A Flirtatious Woman (Jean-Luc Godard, 1955, France)
Une femme coquette (A Flirtatious Woman) is a 1955 short film directed by Jean-Luc Godard, and based on the story "Le Signe" by Guy de Maupassant. Long thought to be lost, Une femme coquette was eventually discovered. The film was financed from the proceeds of Godard's first film - Operation Concrete. The film opens with a young woman writing a letter to a man named Francoise, about having betrayed her lover. The voiceover narration, a key aspect of the French New Wave, already shows the direction Godard was headed in as a filmmaker.
We see the woman writing, and the narration continues as she narrates her day, walking along the street. She spots a woman in a window across the street, who intrigues her. The woman, she realizes, is smiling at every man who passes under her window. The men would come up to see her, and our narrator is astounded with a mix of curiosity and concern. But ultimately, she admires this woman. The liveliness and verite style of the street scenes also shows the direction Godard was headed in as a feature filmmaker.

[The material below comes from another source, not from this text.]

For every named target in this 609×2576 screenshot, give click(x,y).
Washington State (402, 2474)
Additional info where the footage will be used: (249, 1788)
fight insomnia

Our narrator has the idea to do the same thing as this woman, and wonders if it would succeed. She begins thinking if she should approach a man on the bench, her indecision visible. Godard intercuts between our narrator and the man reading the newspaper on the bench, as the classical strings swell. She then decides to smile at the man, but he responds and she runs away. She tells the man it was a mistake, but he takes it as an advance and begins to follow her. The camera flows along the streets, following the woman back to her home. Back in her diary, the woman confesses that she gave in, and asks Francoise for forgiveness.